The grinding jaws of a steam-driven wyvern the color of pitted brass snapped through Blue’s neck. A shadow Blue flew out of the dead body. A translucent digital soul. It would fly to the bottomless pit at the heart of the world, where the character would be reborn. And Rose could take her again to the Labyrinth for another attempt. Alone.

Rose closed the computer and her eyes.

She sighed and opened her eyes and saw me.

“How am I going to be able to look after you?” she asked.

I shook my head and told her I didn’t know, and she kind of sighed like she always does when she thinks I’m not getting something.

“No, I mean, really, how am I gonna look the fuck after you?”

I told her she didn’t have to look after me, that I was okay.

She was staring at the ceiling.

“You’re such a, God, I hate the word, but you’re such an innocent. I mean, how am I supposed to walk away from that?”

I didn’t say anything, starting to understand.

She shook her head, wondering at something.

“I’ve known you how long? Already I can see it. You’re destined to walk into traffic while reading a book. Or to get stabbed by a drunk asshole in a bar when you try to defend some tramp’s honor.
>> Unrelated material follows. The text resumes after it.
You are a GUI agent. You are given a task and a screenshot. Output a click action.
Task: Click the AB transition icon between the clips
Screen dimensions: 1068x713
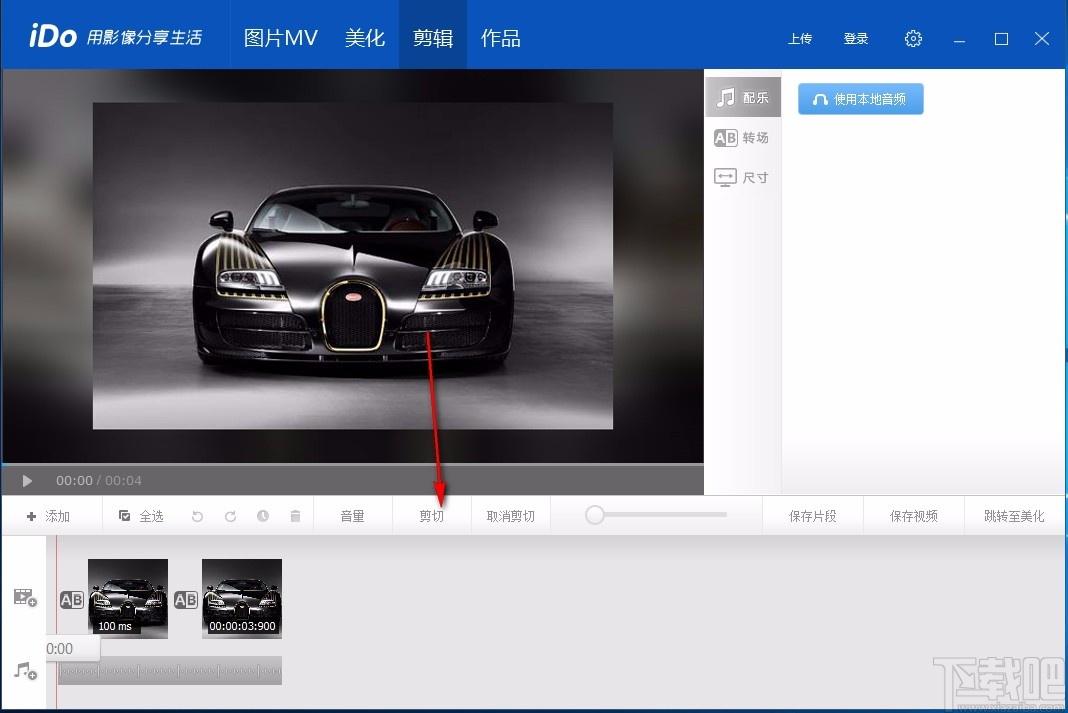coord(185,600)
Or do something even stupider like join the Marines and go get killed for oil because you think it’s the right thing to do.”

I said her name. But she kept talking.

“And how am I supposed to keep you from doing something like that if you’re up there and I’m down here? I mean, where did you come from?” I said her name again and she looked at me this time and I said to her, “Rose Garden Hiller. It’s 2010. We’re married and we live in Culver City. You are a video editor and I am a police officer. We have a baby.”

She blinked, and the swimmer dove away from me.

She said she knew all that. She said, “I was just remembering.”

And she told me she didn’t want me to leave until Francine came back. Until evening. And I told her I would stay. All day. That I would stay and help with the baby and she could relax. She closed her eyes and opened them. “Parker,” she said, “I want to take the ferry into the city tonight and go to that free concert in the Panhandle.”

I didn’t tell her we didn’t live in Berkeley anymore and that there were no more free concerts in Golden Gate Park. I just told her yes, and that it sounded like fun, and kissed her.

Beenie said Hydo knew “the guy.” Afronzo Junior was a client.

I am a police officer. I must not jump to conclusions.

I must investigate.

THE WIKIPEDIA ENTRY for Parsifal K. Afronzo Junior was lengthy and showed signs of being constantly updated and edited by members of the Afronzo family publicity apparatus. The entry emphasized his charitable foundation, KidGames, his sponsorship of several professional video gamers, his fascination with massively multiplayer games, the drive and innovation that he had brought to that area, and the nightclub he’d opened within the borders of the Midnight Carnival, gutting and rebuilding the old Morrison Hotel to create a replica of his Chasm Tide castle, Denizone. Meanwhile, paragraphs regarding charges brought against him for identity theft, Internet fraud, online bullying, virtual pornography, and assorted civil complaints associated with hacking in vast legal gray areas of the Net were heavily flagged as needing proper source citation.